Key ideas in hyper-threading
- Create two sets of independent registers in every core; only one set is active at a time.
- When the execution of one piece of code on the current register set gets stalled (due to expensive memory access), switch to the other set of registers and run a different program
- Switching registers sets switches the context (the OS is usually responsible for this) and must invalidate the cache (exactly what the OS has to do to switch tasks)
All the machinery to execute instructions is shared between the 2 hyper-threads except the set of registers. As such, the two hyper-threads cannot execute at the same time.
The OS can switch threads on cores without the hyper-threading mechanism. The hardware would do the switch faster.
The benefits of the hyper-threading are dependent on the application since it can only help if cache performance is poor
Misconceptions about hyper-threading
The biggest misconception about hyper-threading is the fact that it "doubles" the number of cores. If hyper-threading is enabled (usually in BIOS), indeed the number of cores reported to the OS is double the initial core count. The trouble is the fact that the "hyper-threaded" cores do not have the performance of the original cores. The section above explained that only the registers are thread-specific; everything else is shared. As such the performance of two hyper-threaded cores depends fundamentally on getting stuck on memory accesses.
The second misconception is related to the fact that it cannot hurt, even if it does not provide full benefit. For certain workloads (see the section below), hyper-threading can add a 5-10% performance penalty. It also makes thread scheduling more complicated (the two hyper-threaded cores that are "related" should not run programs at the same time unless strictly needed).
Hyper-threaded technologies have been hyped up by both Intel and AMD over the last 2 decades. There are a lot of marketing "stories" around the technologies that do not necessarily translate to actual performance. Processors capable of hyper-threading are targeting enterprises (and consumers more and more); they are usually more expensive than processors without the capability.
Real hyper-threading performance
The only way to determine if hyper-threading is beneficial in specific circumstances is to turn it on/off and benchmark the applications. The interplay between thread switching, mapping to underlying execution units, and cache performance is too complex.

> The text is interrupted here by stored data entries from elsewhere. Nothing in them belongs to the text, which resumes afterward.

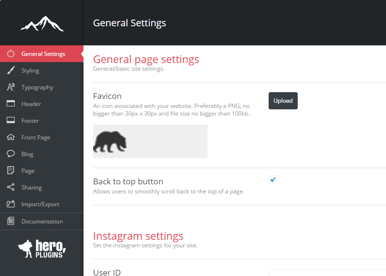Click the Sharing nodes icon
The image size is (386, 276).
(x=11, y=187)
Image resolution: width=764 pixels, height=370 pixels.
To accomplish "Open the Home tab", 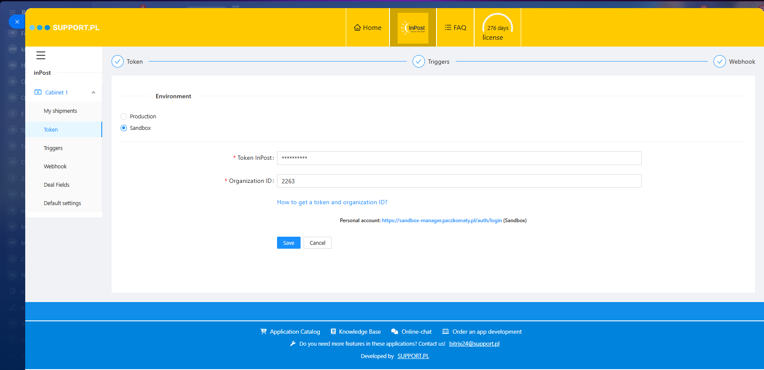I will point(368,28).
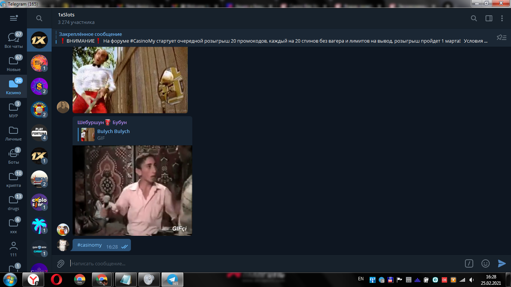Open the emoji picker
Viewport: 511px width, 287px height.
pos(484,263)
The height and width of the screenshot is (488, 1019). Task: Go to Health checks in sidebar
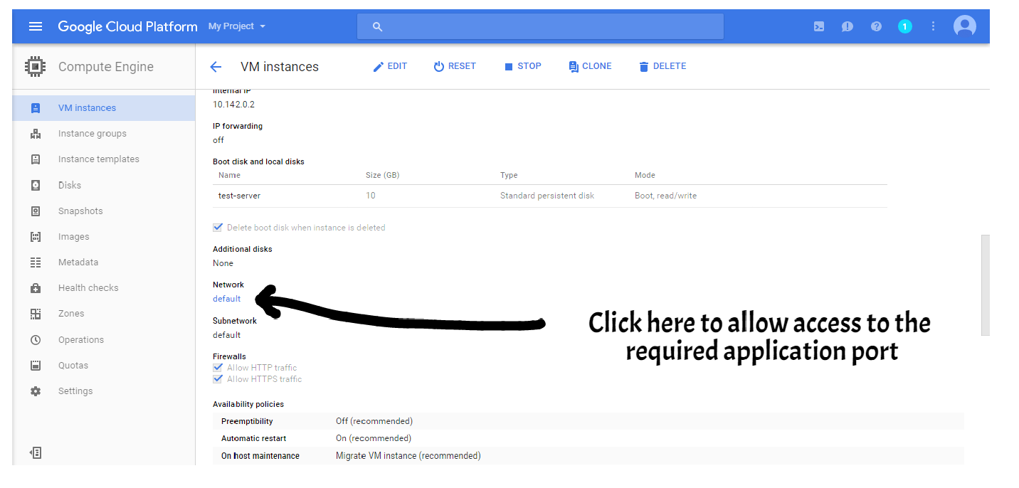pos(88,288)
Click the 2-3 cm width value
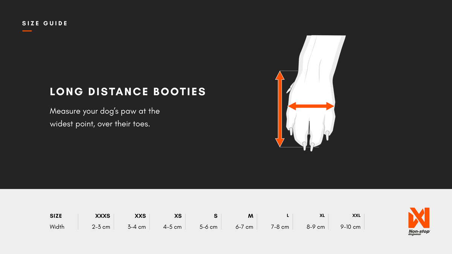Image resolution: width=452 pixels, height=254 pixels. pyautogui.click(x=101, y=227)

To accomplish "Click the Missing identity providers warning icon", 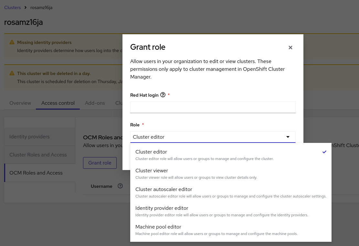I will click(12, 42).
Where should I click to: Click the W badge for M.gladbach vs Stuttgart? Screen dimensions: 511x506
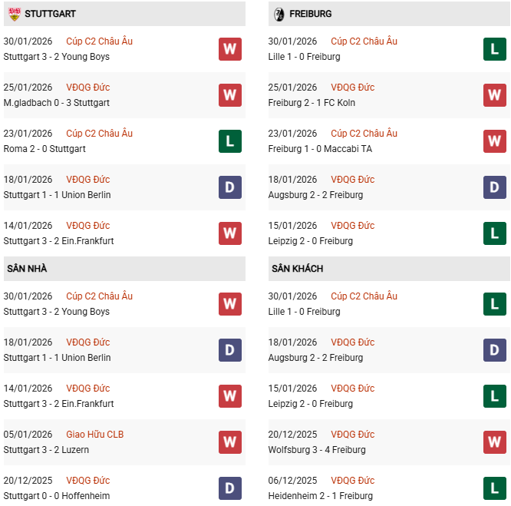click(x=229, y=95)
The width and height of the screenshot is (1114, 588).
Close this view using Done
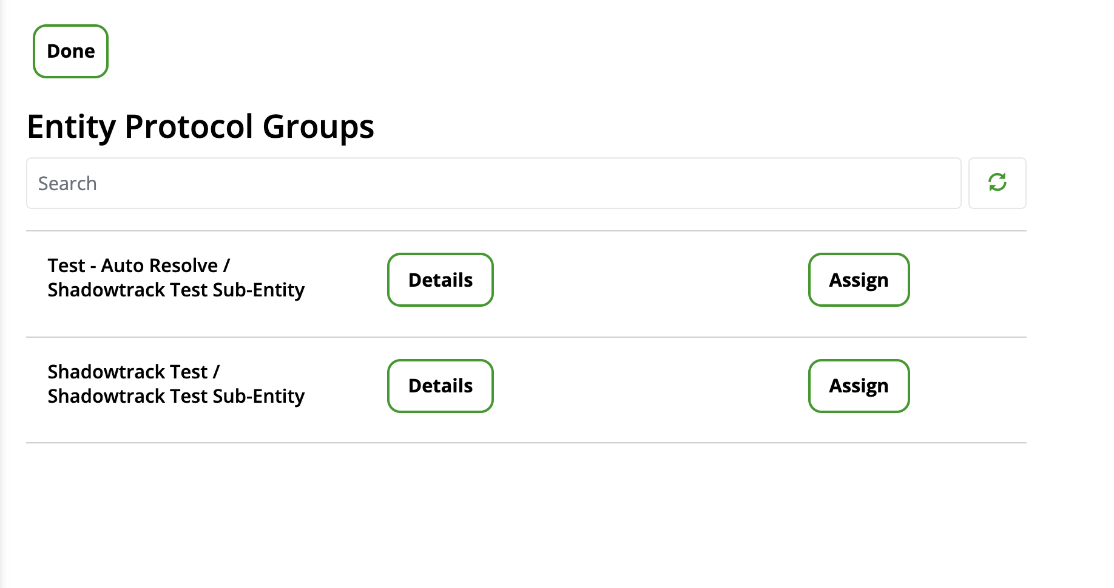coord(70,51)
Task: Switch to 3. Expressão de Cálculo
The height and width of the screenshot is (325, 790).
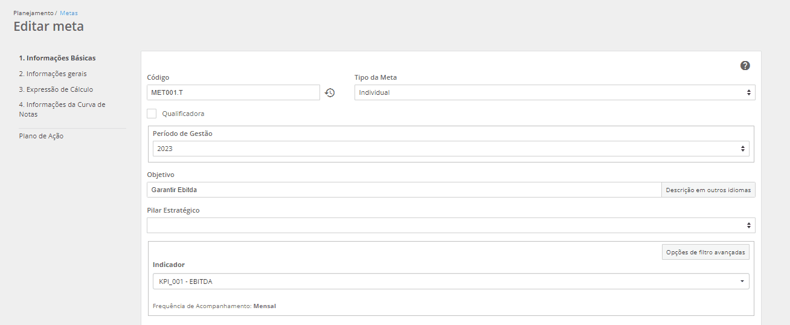Action: pos(56,89)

Some of the relevant studies/benchmarks on hyper-threading and their main findings are:
- The Impact of Hyper-Threading on Processor Resource Utilization in Production Applications, NASA found no significant performance improvement but significant efficiency improvement (instructions/cycle). Notice that most users only care about performance improvements
- Intel's Hyper-Threading by Tinker and Valerino found that for transaction processing (i.e. specific database workloads), the hyper-threading can add
- An Empirical Study of Hyper-Threading in High Performance Computing Clusters found significant performance degradation (up to 50%) for hyper-threading for linear algebra tasks.
- Evaluating Hyper-Threading and VMWare found a small (11%) improvement when hyper-threading is enabled
Pitfalls of using hyper-threading for VM Hosts
- Will not result in significantly better performance overall (11% at best)
- Will double-book the actual processors and offer half-performance to the users. Most VM users will perceive this as a performance degradation since most of their tasks will run at half-speed. This is very problematic since users are very per/core performance sensitive.
- Has added security risks Spectre-like attack
- The CPU can be over-subscribed for VM without hyper-threading since the VMs run as processes in the underlying OS.
Overall, enabling hyper-threading on VM hosts adds too few benefits and comes with too many pitfalls to recommend for production work.